Il Bilancio della Difesa, dopo un incremento dal 2014 al 2018 a seguito del JCPOA, ha registrato un calo nel 2019 dovuto al rinnovo delle sanzioni USA, alla svalutazione ed alla insufficiente gestione economica, con una previsione di ulteriori tagli provocati dalla diminuzione delle esportazioni petrolifere. Il nuovo piano quinquennale del 2017, puntando ad una gamma più ampia di capacità convenzionali, continua a dare la priorità a missili e forze navali, rimarca la necessità di rinnovare l’obsoleta forza aerea ora supportata dai sistemi russi SAM, e punta l’attenzione allo sviluppo cyber, specie dopo l’attacco hacker americano Stuxnet del 2010 alle centrifughe nucleari, attivo contro Israele nel 2014, Saudi Aramco ed autorità Saudite tra il 2016 ed il 2017.
I missili balistici sono la componente strategica di deterrenza primaria a corto e medio raggio, considerata la mancanza di una moderna aeronautica, e seguono nel loro impiego il principio della saturazione d’area con lanci multipli; da non sottovalutare lo sviluppo di missili da crociera di attacco di terra, un genere di minaccia unica perché capaci di volare a bassa quota ed attaccare un obiettivo da più direzioni: non deve quindi stupire né il recente lancio del satellite Noor10 (foto) né l’efficacia dei missili e dei droni presumibilmente lanciati dagli Huthi contro gli impianti petroliferi sauditi di Abqaiq e Khurais.
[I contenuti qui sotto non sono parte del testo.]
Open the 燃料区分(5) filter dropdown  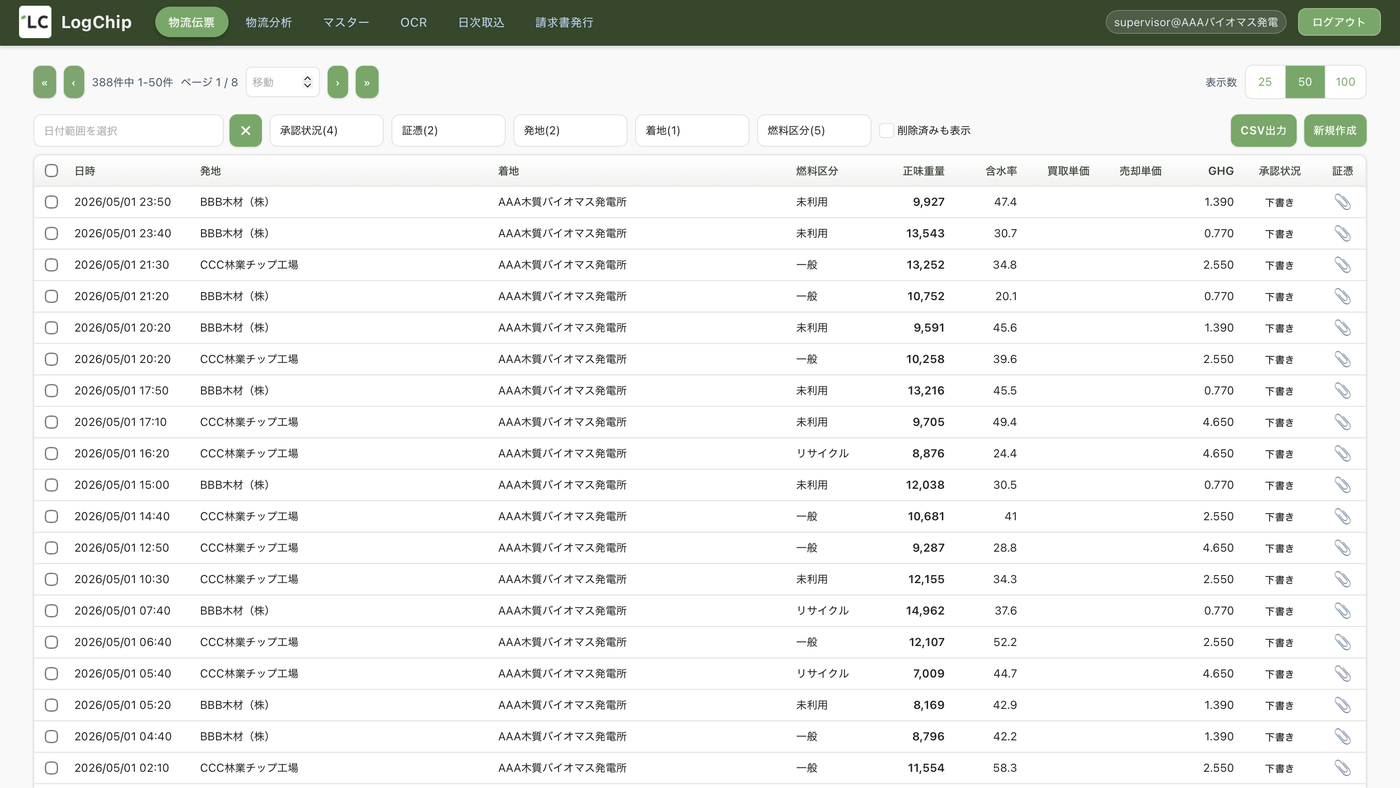pos(814,131)
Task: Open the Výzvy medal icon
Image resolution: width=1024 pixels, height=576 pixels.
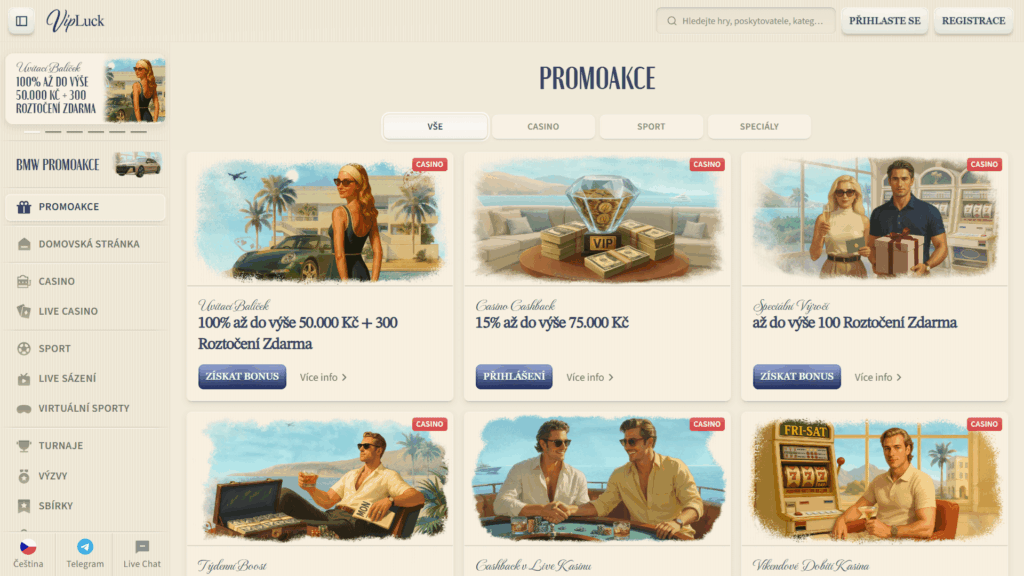Action: pyautogui.click(x=24, y=476)
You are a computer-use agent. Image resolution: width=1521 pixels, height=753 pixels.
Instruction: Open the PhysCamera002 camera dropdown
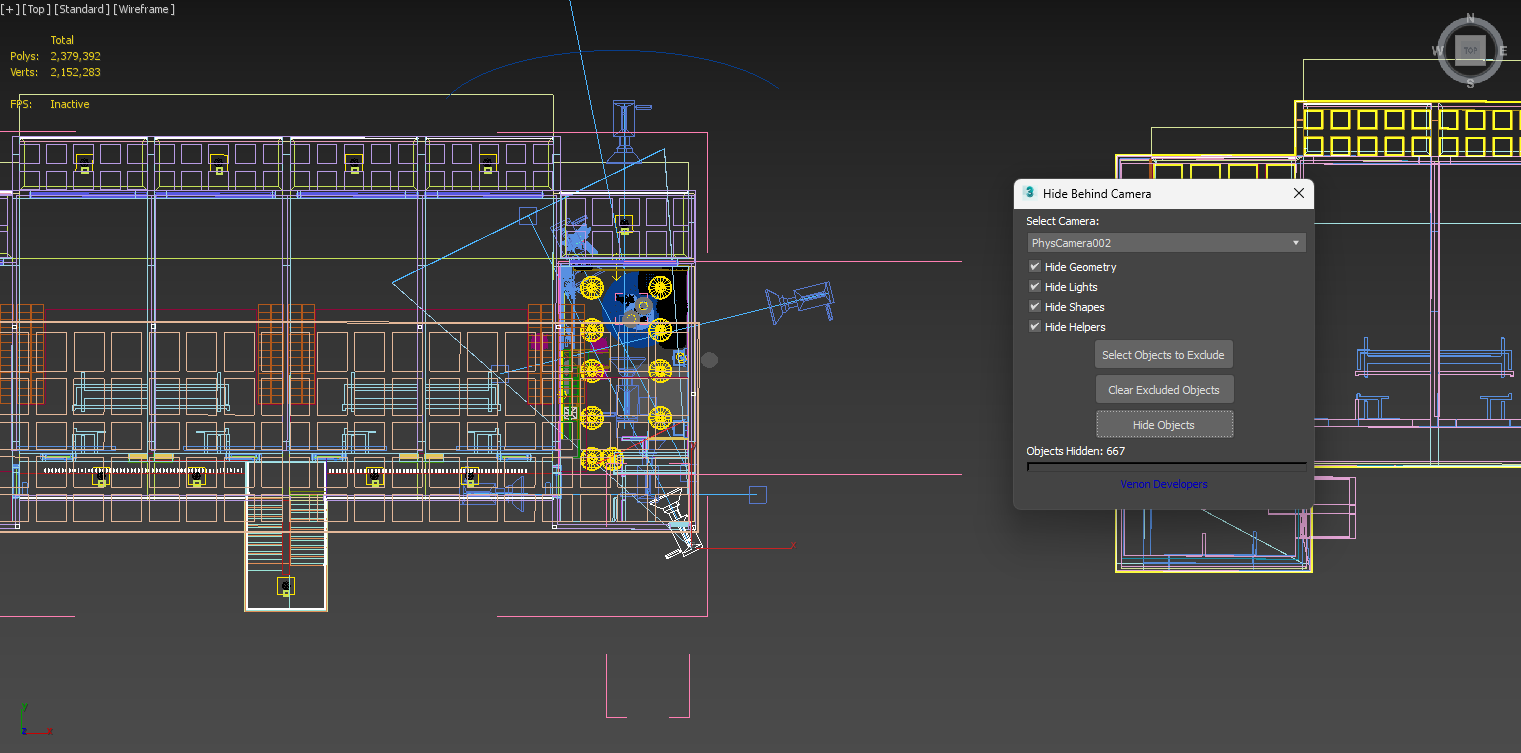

Le sanzioni hanno impedito la modernizzazione dell’apparato bellico dall’estero, problema a cui Teheran ha ovviato investendo in infrastrutture e capacità nazionali. La tentazione nucleare, risalente agli anni ’70, rimane forte, e si correla sia al Piano di armamento Amad degli anni ‘9011, sia al fatto che sono continuati gli sforzi per sviluppare un’adeguata tecnologia a Natanz, Isfahan, Bushehr ed a Qom. L’uscita americana dal JCPOA e la politica europea, hanno indotto l’Iran ad annunciare l’espansione delle infrastrutture di arricchimento dell’uranio a meno di un ammorbidimento delle sanzioni.
Anche l’Intelligence ha la sua rilevanza, con capacità operative globali a cura delle 16 organizzazioni incaricate; da rilevare la tecnica di Denial & Deception12 volta a ridurre la vulnerabilità secondo la dottrina della difesa passiva, che include occultamento, dispersione della forza ed unità altamente mobili, associate al più grande programma di strutture sotterranee del MO.
Prospettive iraniane: realizzare una forza convenzionale capace, utilizzando una miscela di possibilità convenzionali e non, potenziando l’Aeronautica, la Marina e la componente missilistica, con un mantenimento della presenza diretta.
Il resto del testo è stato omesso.